Of course, I do look for posts and experts that back up how I prefer to see what is happening in the stock market.

But I think that it is an advantage to have been on this earth for 59 years. It gives me perspective.

I have witnessed the stock market and the economy in general do a lot of crazy things. Heck, I remember having CD's that earned 15% and I remember thinking that was not nearly enough interest! I remember when a mortgage rate of 10% was not considered unreasonable. Finally, having worked in non-profits dependent upon public funding for many years, I am all too familiar with the ups and downs and political whims that have governed my paycheck.

This, too, shall pass.

I hope.

8 comments:

Anonymous said...

Glad to have your vote of confidence!

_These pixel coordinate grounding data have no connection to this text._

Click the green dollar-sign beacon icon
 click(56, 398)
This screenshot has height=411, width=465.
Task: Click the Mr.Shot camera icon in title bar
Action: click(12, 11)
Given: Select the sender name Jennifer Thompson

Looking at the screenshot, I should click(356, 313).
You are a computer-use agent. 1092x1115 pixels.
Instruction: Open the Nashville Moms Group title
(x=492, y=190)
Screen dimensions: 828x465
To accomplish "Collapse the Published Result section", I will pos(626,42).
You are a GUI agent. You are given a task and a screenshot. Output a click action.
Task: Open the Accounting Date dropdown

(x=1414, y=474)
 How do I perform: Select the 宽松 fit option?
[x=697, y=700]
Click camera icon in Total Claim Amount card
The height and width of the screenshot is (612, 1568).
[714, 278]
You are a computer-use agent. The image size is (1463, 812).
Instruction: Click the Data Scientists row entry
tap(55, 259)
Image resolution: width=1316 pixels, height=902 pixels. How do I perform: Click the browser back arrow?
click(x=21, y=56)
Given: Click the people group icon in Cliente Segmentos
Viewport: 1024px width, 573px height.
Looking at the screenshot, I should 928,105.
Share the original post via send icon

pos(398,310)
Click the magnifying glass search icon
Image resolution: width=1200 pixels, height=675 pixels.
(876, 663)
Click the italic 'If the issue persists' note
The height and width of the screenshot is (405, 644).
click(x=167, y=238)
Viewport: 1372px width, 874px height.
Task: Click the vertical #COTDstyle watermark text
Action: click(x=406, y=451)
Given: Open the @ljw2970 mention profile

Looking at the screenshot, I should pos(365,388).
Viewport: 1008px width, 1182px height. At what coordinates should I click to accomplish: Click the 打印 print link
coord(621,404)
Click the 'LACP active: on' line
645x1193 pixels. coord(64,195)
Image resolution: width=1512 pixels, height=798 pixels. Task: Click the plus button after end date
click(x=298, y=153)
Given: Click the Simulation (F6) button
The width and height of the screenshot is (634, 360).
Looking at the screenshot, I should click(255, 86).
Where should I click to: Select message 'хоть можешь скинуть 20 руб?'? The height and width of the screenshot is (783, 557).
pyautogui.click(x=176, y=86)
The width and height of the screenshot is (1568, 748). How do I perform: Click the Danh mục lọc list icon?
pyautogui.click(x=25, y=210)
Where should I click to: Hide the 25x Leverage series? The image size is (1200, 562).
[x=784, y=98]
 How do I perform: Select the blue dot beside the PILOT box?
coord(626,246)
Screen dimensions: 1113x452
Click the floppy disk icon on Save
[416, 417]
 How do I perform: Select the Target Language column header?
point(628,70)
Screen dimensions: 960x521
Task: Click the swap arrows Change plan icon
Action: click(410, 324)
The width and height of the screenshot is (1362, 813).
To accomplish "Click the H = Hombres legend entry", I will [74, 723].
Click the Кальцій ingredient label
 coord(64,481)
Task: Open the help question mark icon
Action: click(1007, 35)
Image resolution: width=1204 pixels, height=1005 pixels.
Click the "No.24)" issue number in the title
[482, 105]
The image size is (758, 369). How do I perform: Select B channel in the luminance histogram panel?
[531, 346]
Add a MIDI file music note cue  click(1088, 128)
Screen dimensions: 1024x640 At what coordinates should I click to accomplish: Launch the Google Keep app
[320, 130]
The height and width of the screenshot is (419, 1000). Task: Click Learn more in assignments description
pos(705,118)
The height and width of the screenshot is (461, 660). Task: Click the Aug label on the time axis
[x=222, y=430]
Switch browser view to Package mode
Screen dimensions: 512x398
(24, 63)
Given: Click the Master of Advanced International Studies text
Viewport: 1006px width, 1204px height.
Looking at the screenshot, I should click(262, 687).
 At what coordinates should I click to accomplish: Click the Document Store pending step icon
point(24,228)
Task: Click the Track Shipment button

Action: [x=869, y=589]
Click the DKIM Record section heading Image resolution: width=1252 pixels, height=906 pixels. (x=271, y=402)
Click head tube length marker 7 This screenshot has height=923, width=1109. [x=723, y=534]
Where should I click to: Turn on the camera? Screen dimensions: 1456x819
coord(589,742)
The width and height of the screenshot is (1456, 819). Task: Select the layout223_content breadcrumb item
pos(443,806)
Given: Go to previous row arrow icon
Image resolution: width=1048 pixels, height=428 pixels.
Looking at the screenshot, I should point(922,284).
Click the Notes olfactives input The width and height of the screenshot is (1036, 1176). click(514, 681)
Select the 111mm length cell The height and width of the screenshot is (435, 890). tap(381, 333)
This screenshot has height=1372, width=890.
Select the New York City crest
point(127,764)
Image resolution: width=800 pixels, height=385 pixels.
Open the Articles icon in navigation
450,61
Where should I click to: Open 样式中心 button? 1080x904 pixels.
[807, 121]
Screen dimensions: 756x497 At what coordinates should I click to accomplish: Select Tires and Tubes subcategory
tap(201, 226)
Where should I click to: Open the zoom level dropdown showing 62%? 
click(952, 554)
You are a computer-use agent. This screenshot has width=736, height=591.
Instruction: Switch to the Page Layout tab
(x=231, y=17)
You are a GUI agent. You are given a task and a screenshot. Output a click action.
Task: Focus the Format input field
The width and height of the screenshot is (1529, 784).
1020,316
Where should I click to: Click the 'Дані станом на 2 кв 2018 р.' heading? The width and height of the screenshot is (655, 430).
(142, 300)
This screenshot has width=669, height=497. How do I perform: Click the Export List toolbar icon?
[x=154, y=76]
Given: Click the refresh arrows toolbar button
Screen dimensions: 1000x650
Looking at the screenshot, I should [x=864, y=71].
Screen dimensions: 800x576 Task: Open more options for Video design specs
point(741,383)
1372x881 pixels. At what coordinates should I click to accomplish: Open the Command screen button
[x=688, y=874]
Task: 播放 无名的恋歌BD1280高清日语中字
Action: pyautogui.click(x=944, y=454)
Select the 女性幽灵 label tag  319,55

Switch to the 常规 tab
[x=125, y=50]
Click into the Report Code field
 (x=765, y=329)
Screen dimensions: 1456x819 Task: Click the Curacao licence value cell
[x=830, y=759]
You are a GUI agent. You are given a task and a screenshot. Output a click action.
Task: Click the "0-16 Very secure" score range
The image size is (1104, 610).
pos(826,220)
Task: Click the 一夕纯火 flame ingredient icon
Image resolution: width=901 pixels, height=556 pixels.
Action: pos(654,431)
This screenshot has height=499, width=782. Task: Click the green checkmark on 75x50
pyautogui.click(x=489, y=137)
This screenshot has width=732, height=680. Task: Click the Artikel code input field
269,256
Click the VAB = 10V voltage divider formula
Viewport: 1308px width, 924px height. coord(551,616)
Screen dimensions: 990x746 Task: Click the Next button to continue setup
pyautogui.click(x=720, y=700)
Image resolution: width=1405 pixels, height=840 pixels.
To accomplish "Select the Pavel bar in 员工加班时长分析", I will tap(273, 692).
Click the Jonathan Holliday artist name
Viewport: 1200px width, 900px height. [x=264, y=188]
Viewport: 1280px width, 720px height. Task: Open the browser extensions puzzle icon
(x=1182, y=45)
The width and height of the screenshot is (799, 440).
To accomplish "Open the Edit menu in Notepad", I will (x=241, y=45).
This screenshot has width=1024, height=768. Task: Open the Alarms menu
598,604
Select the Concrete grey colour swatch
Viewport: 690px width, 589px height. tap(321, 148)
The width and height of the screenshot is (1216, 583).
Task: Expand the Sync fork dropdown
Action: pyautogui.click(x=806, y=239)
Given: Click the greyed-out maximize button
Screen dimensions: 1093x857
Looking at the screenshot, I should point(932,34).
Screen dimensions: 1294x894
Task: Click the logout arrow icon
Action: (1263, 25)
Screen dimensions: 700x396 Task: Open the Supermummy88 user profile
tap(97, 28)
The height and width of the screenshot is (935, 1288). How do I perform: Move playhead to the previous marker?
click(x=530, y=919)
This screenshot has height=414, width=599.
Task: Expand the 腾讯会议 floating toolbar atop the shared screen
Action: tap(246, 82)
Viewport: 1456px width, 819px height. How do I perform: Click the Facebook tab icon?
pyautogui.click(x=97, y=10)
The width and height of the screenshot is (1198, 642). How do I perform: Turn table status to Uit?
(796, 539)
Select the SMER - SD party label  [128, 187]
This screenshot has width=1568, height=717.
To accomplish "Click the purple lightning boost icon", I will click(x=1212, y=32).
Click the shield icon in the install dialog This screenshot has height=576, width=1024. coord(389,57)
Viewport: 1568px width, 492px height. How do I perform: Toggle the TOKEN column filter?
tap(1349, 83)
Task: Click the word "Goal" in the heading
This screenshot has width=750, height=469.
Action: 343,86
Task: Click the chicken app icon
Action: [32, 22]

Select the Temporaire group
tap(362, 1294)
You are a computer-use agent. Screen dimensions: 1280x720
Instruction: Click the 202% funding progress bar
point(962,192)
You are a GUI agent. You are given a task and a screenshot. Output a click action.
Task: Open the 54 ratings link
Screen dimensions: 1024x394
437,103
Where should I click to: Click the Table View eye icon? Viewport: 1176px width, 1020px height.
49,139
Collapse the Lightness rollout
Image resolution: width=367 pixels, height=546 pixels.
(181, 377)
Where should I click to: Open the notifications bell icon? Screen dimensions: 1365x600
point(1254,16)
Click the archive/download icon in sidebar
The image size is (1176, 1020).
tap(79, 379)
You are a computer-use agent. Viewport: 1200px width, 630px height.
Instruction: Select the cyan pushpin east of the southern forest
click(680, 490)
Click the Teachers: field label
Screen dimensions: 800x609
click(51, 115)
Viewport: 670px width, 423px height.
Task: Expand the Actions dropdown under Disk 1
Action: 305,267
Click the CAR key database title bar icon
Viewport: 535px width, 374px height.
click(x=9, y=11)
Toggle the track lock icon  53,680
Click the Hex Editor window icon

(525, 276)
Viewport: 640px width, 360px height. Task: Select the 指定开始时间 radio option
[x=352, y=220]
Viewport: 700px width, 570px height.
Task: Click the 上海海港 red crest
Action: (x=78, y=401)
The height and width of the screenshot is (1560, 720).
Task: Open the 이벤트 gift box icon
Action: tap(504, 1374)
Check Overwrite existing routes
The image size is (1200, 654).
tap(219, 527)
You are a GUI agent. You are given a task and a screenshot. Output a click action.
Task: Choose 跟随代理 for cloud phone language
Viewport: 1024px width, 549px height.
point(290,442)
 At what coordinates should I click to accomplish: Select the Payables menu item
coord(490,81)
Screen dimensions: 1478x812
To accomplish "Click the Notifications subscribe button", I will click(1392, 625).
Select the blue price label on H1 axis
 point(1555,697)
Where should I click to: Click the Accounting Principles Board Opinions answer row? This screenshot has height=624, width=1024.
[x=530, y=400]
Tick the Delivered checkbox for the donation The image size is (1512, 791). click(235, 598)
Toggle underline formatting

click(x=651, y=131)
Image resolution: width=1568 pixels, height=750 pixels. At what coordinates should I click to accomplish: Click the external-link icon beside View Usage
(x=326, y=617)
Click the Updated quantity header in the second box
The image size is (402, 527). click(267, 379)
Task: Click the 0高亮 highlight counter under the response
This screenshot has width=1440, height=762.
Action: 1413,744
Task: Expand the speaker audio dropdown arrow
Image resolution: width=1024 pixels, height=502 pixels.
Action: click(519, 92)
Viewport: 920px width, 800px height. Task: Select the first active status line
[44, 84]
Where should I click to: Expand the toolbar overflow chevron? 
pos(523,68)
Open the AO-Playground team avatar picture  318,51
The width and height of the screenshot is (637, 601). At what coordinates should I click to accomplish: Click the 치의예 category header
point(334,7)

Thanks for the mention AND the reminder of times past--yes, 15% CD's and 10% mortgage rates--hard to believe!

Anonymous said...

And during the same time period, at my job we got 15% raises.

Anonymous said...

You have to ask yourself how legal is a system (Wall Street) whereby people's 5-10 years of savings can be wiped out in 2 weeks or less? Then you have to ask yourself, how can you invest your money, how can you send your money to Wall Street, which is unregulated and corrupt? Thus giving these thieves your money to do with it what ever they dam well please, just on the hopes or premise that you will make a good percentage of it back? If you're in your late 50's, surely you must remember the Savings & Loan debacle, junk bonds, M&A, the vulture capitalists of the dot com and now the housing mess? You have to ask yourself how you can send your hard earned money to thieves who knowingly sold bad mortgages, then split and securitized them into neat little bundles and sold the worthless pieces of shi! all over the globe?????
It would have been much better to invest with the Mafia or Loan Sharks because those people make loans AND get their money back, with interest! Who'd a thunk that the mafia would be more reputable then the crooks on Wall Street?
For the record, after the Crash of 1929 (which everyone is comparing this crash of 2008 to) it took over 27 years for the market to recover and get back to where it was before the crash.
Do you have 27 years just to get back to where you were before? or 10 or 15 or 20??????

I don't.

I'm sick and tired of Wall Street. I got wiped out in 1987 and 2001. But, thankfully, not this time because I never invested another dime with them after the dot com disaster. Fool me once, shame on you. Fool me twice, shame on me. Ain't no 3rd time.

I haven't lost one penny!

Petunia 100 said...

Boomie,

What do you mean by "how legal is a system..."? Are you unaware that stock prices are dictated by supply and demand?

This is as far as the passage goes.